Airing biweekly on U of T’s YouTube channel, future episodes of Joe’s Basketball Diaries will delve into the intersection of sports and reconciliation, the significance of sustainability in sports and the complexities that surround transgender athletes. For instance, while much of the mainstream debate on issues of transgender inclusion and sport focuses on elite athletes, Wong says the show is deliberately steering the conversation towards the underlying issues – from the science of sports performance to the sociology of gender and the need for inclusion.

On the topic of sustainability, Wong notes that few sports fans stop to consider the volume of greenhouse gases that are emitted when tens of thousands of people travel to a stadium to watch a big game.

“Sports attract a lot of people – and all the work that goes into putting on a sporting event comes with a carbon price,” he says.

Wong says puts a lot of thought into his hosting the series, often reading hundreds of pages in preparation for an episode, in an effort to go “beyond the headlines.”

Even so, the series’ success – the first season received more than 1.3 million views on YouTube and won several awards – has surprised Wong. “It’s talked about in the extended Toronto community,” he says.

Guests of the show have included three-time Olympian Miranda Ayim and former Toronto Raptors basketball coach Nick Nurse.
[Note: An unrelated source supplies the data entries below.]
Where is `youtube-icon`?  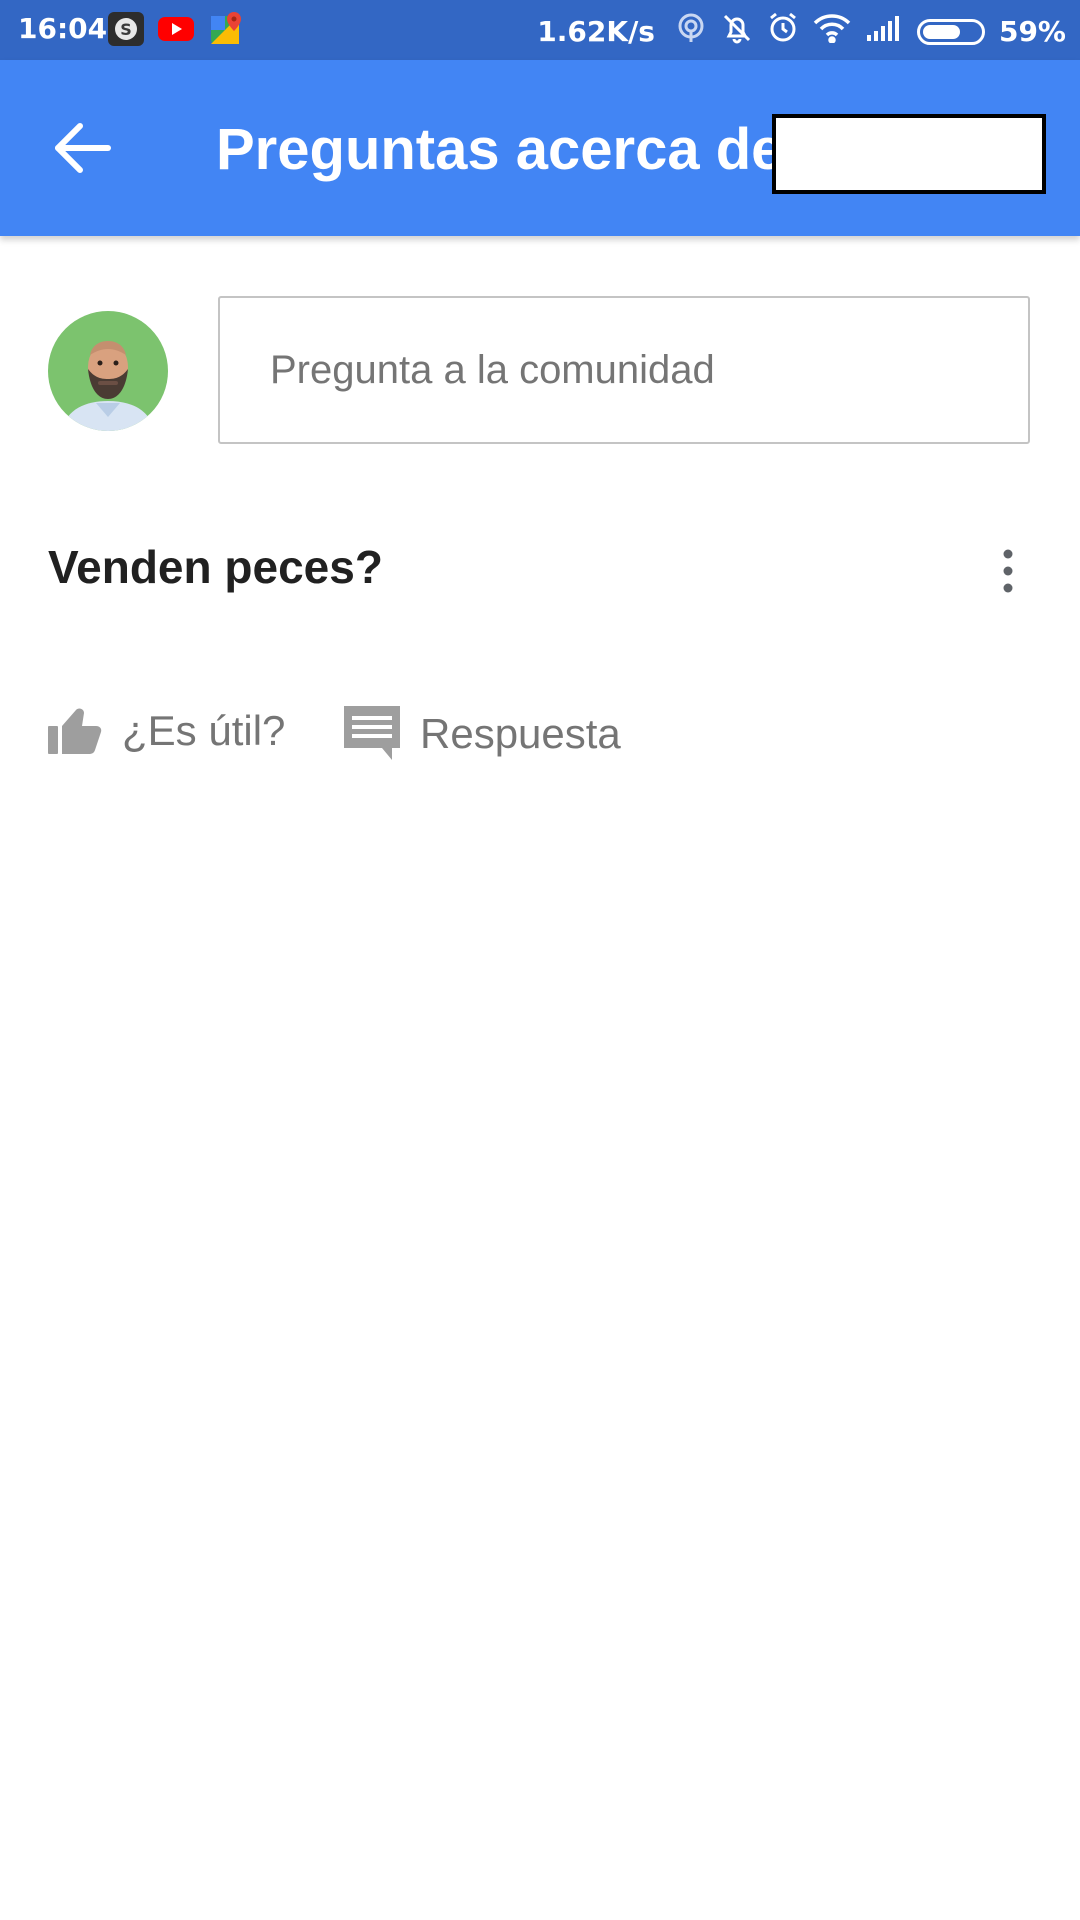 youtube-icon is located at coordinates (176, 29).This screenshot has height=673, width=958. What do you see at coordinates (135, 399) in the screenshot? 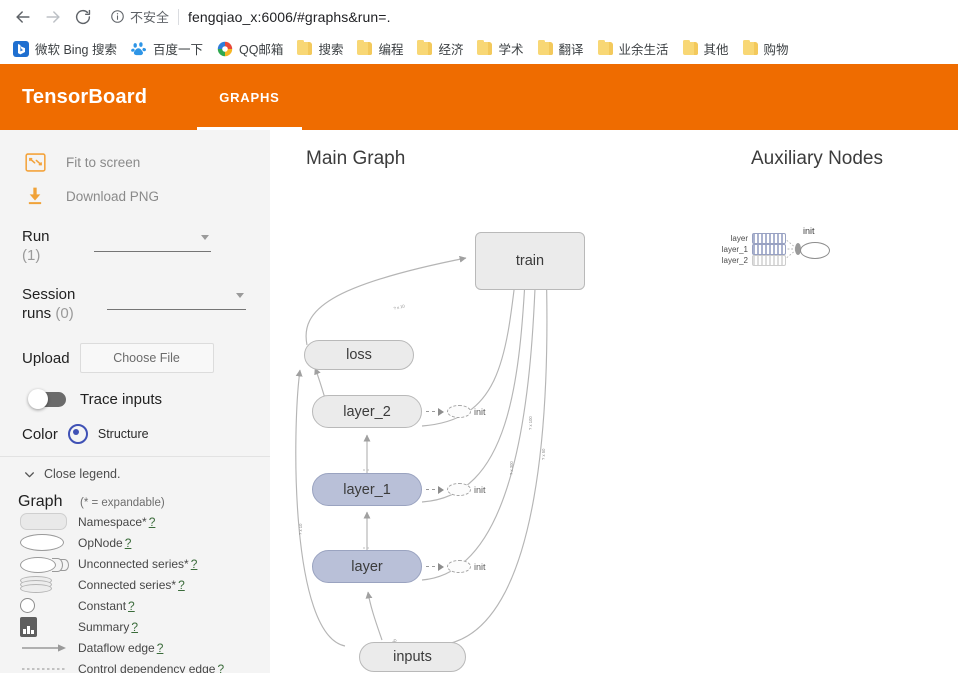
I see `trace-inputs-row: Trace inputs` at bounding box center [135, 399].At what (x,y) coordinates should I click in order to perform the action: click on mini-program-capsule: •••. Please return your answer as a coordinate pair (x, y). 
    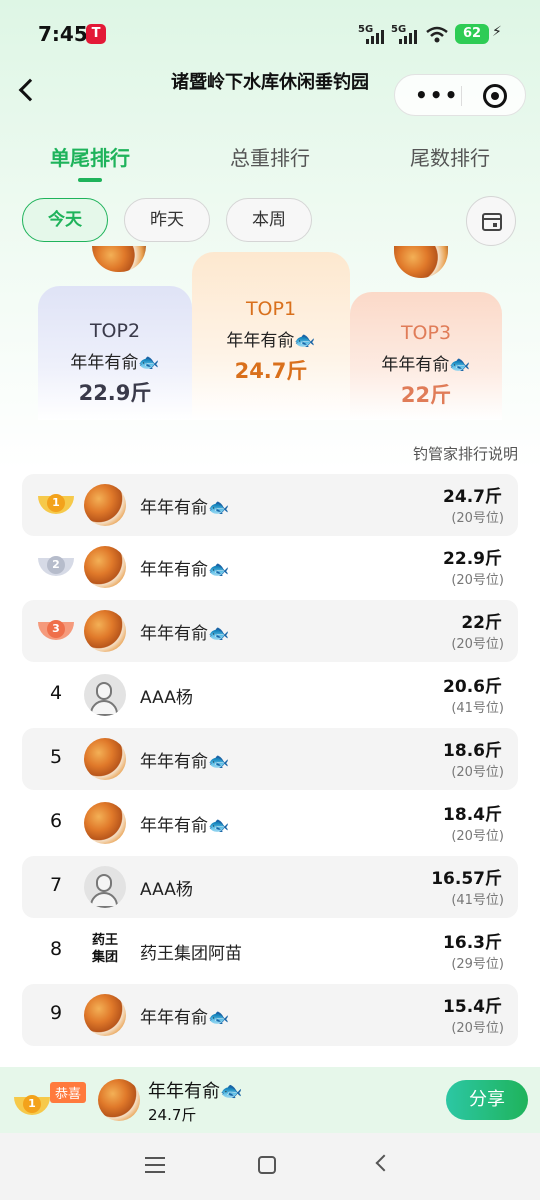
    Looking at the image, I should click on (460, 95).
In addition, the MLSE Foundation, NBA Canada, Sinai Health Foundation, Raptors for Research, and Canada Basketball have all shared interests in connecting with U of T and potentially engaging in future partnerships, Wong says.

He adds that he’s confident viewers will find the second season of Joe’s Basketball Diaries as compelling as the first – and encourages new viewers to explore older episodes.

“They’re timely, but they’re also timeless.”